**GOAL OF THE EXERCISE**.
The answer should match the records character for character.

[Dataset records]
+---+

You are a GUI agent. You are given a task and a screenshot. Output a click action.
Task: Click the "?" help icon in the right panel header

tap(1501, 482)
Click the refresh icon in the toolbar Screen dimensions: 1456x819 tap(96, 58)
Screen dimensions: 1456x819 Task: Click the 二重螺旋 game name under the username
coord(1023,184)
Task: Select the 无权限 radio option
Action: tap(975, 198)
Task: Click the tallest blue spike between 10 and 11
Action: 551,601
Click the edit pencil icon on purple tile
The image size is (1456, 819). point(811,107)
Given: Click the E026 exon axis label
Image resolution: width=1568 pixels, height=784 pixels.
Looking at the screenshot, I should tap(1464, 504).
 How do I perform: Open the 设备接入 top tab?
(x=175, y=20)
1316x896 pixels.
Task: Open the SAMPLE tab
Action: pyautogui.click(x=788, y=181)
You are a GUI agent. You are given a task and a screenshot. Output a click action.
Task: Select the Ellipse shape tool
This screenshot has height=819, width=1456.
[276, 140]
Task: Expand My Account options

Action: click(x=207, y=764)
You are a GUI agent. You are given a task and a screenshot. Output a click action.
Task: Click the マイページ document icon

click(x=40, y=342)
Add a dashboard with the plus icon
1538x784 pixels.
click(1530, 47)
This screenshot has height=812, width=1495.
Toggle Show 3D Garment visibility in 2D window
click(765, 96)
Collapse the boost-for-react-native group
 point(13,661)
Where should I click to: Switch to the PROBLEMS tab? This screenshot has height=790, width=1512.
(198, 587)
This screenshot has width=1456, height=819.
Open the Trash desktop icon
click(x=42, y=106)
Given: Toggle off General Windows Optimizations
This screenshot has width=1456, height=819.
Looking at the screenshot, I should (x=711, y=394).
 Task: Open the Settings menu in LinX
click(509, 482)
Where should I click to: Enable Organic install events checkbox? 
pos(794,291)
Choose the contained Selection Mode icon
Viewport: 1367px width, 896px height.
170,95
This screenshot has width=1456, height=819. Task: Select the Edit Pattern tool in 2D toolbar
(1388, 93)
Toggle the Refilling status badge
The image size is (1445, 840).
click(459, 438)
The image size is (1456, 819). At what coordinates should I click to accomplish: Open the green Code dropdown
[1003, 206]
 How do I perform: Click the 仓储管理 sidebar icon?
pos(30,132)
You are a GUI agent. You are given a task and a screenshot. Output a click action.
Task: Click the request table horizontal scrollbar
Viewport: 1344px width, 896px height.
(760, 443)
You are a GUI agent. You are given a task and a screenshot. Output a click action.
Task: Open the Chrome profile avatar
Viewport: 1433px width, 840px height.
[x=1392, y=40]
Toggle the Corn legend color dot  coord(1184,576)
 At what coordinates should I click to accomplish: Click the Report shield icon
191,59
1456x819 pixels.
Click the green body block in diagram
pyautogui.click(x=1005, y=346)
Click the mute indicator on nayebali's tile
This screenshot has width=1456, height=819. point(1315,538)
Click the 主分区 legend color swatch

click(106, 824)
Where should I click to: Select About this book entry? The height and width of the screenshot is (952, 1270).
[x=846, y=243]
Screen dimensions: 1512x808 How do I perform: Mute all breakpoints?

+---+

**SOLVED PROBLEM**.
You are a GUI agent. You are given a task and a screenshot. Output a click action.
Task: Click the "?" help icon in the right panel header

tap(1501, 482)
Click the refresh icon in the toolbar Screen dimensions: 1456x819 tap(96, 58)
Screen dimensions: 1456x819 Task: Click the 二重螺旋 game name under the username
coord(1023,184)
Task: Select the 无权限 radio option
Action: tap(975, 198)
Task: Click the tallest blue spike between 10 and 11
Action: 551,601
Click the edit pencil icon on purple tile
The image size is (1456, 819). point(811,107)
Given: Click the E026 exon axis label
Image resolution: width=1568 pixels, height=784 pixels.
Looking at the screenshot, I should tap(1464, 504).
 How do I perform: Open the 设备接入 top tab?
(x=175, y=20)
1316x896 pixels.
Task: Open the SAMPLE tab
Action: pyautogui.click(x=788, y=181)
You are a GUI agent. You are given a task and a screenshot. Output a click action.
Task: Select the Ellipse shape tool
This screenshot has height=819, width=1456.
[276, 140]
Task: Expand My Account options

Action: click(x=207, y=764)
You are a GUI agent. You are given a task and a screenshot. Output a click action.
Task: Click the マイページ document icon

click(x=40, y=342)
Add a dashboard with the plus icon
1538x784 pixels.
click(1530, 47)
This screenshot has height=812, width=1495.
Toggle Show 3D Garment visibility in 2D window
click(765, 96)
Collapse the boost-for-react-native group
 point(13,661)
Where should I click to: Switch to the PROBLEMS tab? This screenshot has height=790, width=1512.
(198, 587)
This screenshot has width=1456, height=819.
Open the Trash desktop icon
click(x=42, y=106)
Given: Toggle off General Windows Optimizations
This screenshot has width=1456, height=819.
Looking at the screenshot, I should (x=711, y=394).
 Task: Open the Settings menu in LinX
click(509, 482)
Where should I click to: Enable Organic install events checkbox? 
pos(794,291)
Choose the contained Selection Mode icon
Viewport: 1367px width, 896px height.
170,95
This screenshot has width=1456, height=819. Task: Select the Edit Pattern tool in 2D toolbar
(1388, 93)
Toggle the Refilling status badge
The image size is (1445, 840).
click(459, 438)
The image size is (1456, 819). At what coordinates should I click to accomplish: Open the green Code dropdown
[1003, 206]
 How do I perform: Click the 仓储管理 sidebar icon?
pos(30,132)
You are a GUI agent. You are given a task and a screenshot. Output a click action.
Task: Click the request table horizontal scrollbar
Viewport: 1344px width, 896px height.
(760, 443)
You are a GUI agent. You are given a task and a screenshot. Output a click action.
Task: Open the Chrome profile avatar
Viewport: 1433px width, 840px height.
[x=1392, y=40]
Toggle the Corn legend color dot  coord(1184,576)
 At what coordinates should I click to accomplish: Click the Report shield icon
191,59
1456x819 pixels.
Click the green body block in diagram
pyautogui.click(x=1005, y=346)
Click the mute indicator on nayebali's tile
This screenshot has width=1456, height=819. point(1315,538)
Click the 主分区 legend color swatch

click(106, 824)
Where should I click to: Select About this book entry? The height and width of the screenshot is (952, 1270).
[x=846, y=243]
Screen dimensions: 1512x808 How do I perform: Mute all breakpoints?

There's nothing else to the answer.